Under certain circumstances the Seller can shut down the online store on the short-term or in full without prior notification of the Buyer.

General provisions, legal venue, place of performance

Contract language is English.

The present General Terms and Conditions and the individual purchase contracts are exclusively covered by the law of the Republic of Lithuania. United Nations Convention on Contracts for the International Sale of Goods shall not apply.

Place of performance and exclusive – including international – legal venue for all disputes arising directly or indirectly from or in relation to an order placed by the Buyer with TS CENTRAS is Vilnius, Lithuania. All the disputes shall be resolved in the state courts at the location of “TS CENTRAS”. The Seller shall be entitled at his discretion to file legal action under general jurisdiction of the Buyer.

Disclaimer

TS CENTRAS refers to its pages with links to other sites on the Internet. For all these links applies: TS CENTRAS expressly declares that it has no influence on the design and content of linked pages. Therefore, we dissociate ourselves from all contents of all linked pages of third parties on www.enginepartsonline.eu and we do not adopt their content. The respective provider or operator of the pages is always responsible for the contents of any Linked Site. The linked sites were checked at the time of linking for possible violations of law. Illegal contents were not there at the time of linking. A permanent control of the linked pages is unreasonable without concrete evidence of a violation. Upon notification of violations, we will remove such links immediately. This declaration applies to all links and for all contents of pages to which the links lead.
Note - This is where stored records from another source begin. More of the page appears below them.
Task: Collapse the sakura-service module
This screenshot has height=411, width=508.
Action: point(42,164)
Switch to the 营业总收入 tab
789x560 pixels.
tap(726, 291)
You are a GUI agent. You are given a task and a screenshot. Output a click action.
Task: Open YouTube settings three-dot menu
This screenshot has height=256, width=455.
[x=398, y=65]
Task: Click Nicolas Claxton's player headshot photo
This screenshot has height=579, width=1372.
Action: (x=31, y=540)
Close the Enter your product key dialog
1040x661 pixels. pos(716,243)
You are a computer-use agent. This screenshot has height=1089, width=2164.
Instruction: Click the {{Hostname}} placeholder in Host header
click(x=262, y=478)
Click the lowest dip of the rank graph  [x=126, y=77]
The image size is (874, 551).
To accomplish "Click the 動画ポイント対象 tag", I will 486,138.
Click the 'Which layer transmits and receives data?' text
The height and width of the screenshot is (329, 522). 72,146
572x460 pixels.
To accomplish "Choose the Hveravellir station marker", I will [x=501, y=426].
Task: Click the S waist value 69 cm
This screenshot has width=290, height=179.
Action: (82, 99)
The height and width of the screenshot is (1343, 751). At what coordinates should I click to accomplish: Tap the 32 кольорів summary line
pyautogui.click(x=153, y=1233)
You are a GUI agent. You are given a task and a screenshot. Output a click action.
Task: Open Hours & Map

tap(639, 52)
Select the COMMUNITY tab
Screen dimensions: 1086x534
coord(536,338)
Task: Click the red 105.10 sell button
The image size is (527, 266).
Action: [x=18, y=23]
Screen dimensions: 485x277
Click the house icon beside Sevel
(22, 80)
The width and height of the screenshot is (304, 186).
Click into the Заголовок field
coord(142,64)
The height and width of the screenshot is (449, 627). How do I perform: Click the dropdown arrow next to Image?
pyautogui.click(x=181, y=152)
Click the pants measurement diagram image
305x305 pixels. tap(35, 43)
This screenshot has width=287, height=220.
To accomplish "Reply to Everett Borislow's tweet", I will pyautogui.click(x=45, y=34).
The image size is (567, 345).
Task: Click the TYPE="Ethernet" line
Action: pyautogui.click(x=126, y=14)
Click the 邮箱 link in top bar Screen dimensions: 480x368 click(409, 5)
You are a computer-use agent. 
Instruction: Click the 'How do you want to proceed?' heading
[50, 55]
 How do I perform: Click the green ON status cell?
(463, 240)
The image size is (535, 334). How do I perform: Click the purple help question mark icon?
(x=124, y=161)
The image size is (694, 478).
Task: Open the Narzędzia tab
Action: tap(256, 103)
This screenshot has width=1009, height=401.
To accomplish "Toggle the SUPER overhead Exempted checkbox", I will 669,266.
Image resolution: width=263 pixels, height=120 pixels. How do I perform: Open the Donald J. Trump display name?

Copyright and trademark law

All Internet offers on www.enginepartsonline.eu and possibly protected brands and trademarks are subject without restriction to the provisions of applicable trademark law and the ownership rights of the respective registered owners. The mere mention does not draw the conclusion that trademarks are not protected by third party rights. The copyright for any material created by TS CENTRAS even objects such as icons, visualizations and illustrations remains with TS CENTRAS. Therefore, it is not permitted to download the website in whole or individual parts of it, to reproduce and spread.

Information sharing

All notifications shall be sent by the Seller to the Buyer’s e-mail address mentioned upon registration. All the information sent to the Buyer in this way shall be considered as having a legal effect and shall be considered as received upon the expiry of 1 (one) working day from sending date.

The Seller shall not be liable for any interruptions in electronic operation of e-mail service provider networks and for other troubles causing non-receipt by the Buyer of the Seller’s information and confirmation e-mails. The Parties agree that availability of e-mail copy or other message addressed to the Buyer at the Seller’s server (in data base or other data storage device) shall be deemed a sufficient evidence of any information sending to the Buyer.